Government of the USA case was applied in Assange’s case, but not in
Love’s.
On the following day, Assange lawyer Edward Fitzgerald QC, made a
strong argument that the Love case was indeed a precedent for Assange.
He pointed out that both Love and Assange were diagnosed with
depression and Asperger Syndrome, which increases a risk of suicide.
Fitzgerald said the High Court in Love had looked into the future to
see that extradition to the U.S. would be oppressive because of the
high risk of suicide.
BREAKING: Statement on Assange's deteriorating
health:https://t.co/nLkRxV3wkZ
"This latest medical emergency adds to the already dire state of
Mr. Assange’s health owing to his prolonged psychological torture."
The torture and medical neglect of Julian Assange must end now.
— Doctors for Assange (@Doctors4Assange) December 12, 2021
At that point Burnett interrupted Fitzgerald from the bench. “It is a
completely different case,” he said. According to former SBS
Australian news presenter Mary Kostakidis, who viewed the appeal
hearing via a video-link, Burnett said Love was different because he
had a physical ailment, namely eczema. Burnett did not show up for the
reading of the summary judgment on Friday at the High Court.

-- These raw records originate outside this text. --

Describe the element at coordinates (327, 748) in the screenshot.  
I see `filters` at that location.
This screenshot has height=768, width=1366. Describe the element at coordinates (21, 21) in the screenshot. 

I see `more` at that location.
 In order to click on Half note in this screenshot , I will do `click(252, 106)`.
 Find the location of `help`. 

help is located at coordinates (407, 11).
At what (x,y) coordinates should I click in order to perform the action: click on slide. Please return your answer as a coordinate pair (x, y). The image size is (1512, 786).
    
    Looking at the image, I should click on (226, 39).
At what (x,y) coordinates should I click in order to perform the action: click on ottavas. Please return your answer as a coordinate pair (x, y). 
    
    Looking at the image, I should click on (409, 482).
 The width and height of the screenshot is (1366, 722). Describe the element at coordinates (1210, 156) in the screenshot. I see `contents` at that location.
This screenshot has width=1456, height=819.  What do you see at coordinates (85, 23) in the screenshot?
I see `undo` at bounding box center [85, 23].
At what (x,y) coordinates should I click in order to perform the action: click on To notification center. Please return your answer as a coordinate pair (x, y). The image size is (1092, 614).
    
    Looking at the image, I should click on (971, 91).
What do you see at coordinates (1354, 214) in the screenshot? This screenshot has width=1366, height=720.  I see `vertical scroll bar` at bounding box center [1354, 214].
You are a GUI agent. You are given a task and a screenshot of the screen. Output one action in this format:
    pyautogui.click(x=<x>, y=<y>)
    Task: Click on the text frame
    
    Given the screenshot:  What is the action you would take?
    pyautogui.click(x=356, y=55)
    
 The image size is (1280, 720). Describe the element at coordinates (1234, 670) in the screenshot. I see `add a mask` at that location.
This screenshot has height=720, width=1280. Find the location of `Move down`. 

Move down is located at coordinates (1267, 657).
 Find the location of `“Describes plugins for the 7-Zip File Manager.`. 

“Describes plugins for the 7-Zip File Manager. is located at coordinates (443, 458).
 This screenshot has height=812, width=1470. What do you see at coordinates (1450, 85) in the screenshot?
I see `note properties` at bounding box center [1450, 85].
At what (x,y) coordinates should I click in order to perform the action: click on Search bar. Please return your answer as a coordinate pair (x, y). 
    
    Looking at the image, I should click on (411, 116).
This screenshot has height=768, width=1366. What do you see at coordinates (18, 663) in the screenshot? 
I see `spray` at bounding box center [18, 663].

A Very Serious Physical Ailment
If indeed a physical ailment is the main legal matter separating Love
from Assange then that would seem to change with the news that Assange
had a stroke. The High Court may have considered that new evidence,
though, because there are no physical ailments mentioned in
Baraitser’s decision on Assange that was before the High Court.
In the end it probably would not have mattered. The High Court ruling
accepted all of the medical evidence about Assange’s psychological
condition and still ruled he should be extradited. That probably would
not have changed had a stroke been added to his medical status before
the ruling.
That is because despite accepting the medical evidence, the High Court
ruled for extradition solely on the basis of the US assurances that
Assange would not be put into SAMs and that he would receive adequate
medical treatment, presumably for a stroke too.
There is another difference between Love and Assange. Love was
expendable to the United States. Assange is not. He is Too Big to
Free. By reporting the truth, Assange has threatened the legitimacy of
an entire system built on lies. The British judiciary is part of that
system. It is very unlikely that knowledge of the stroke would have
made any difference to the High Court.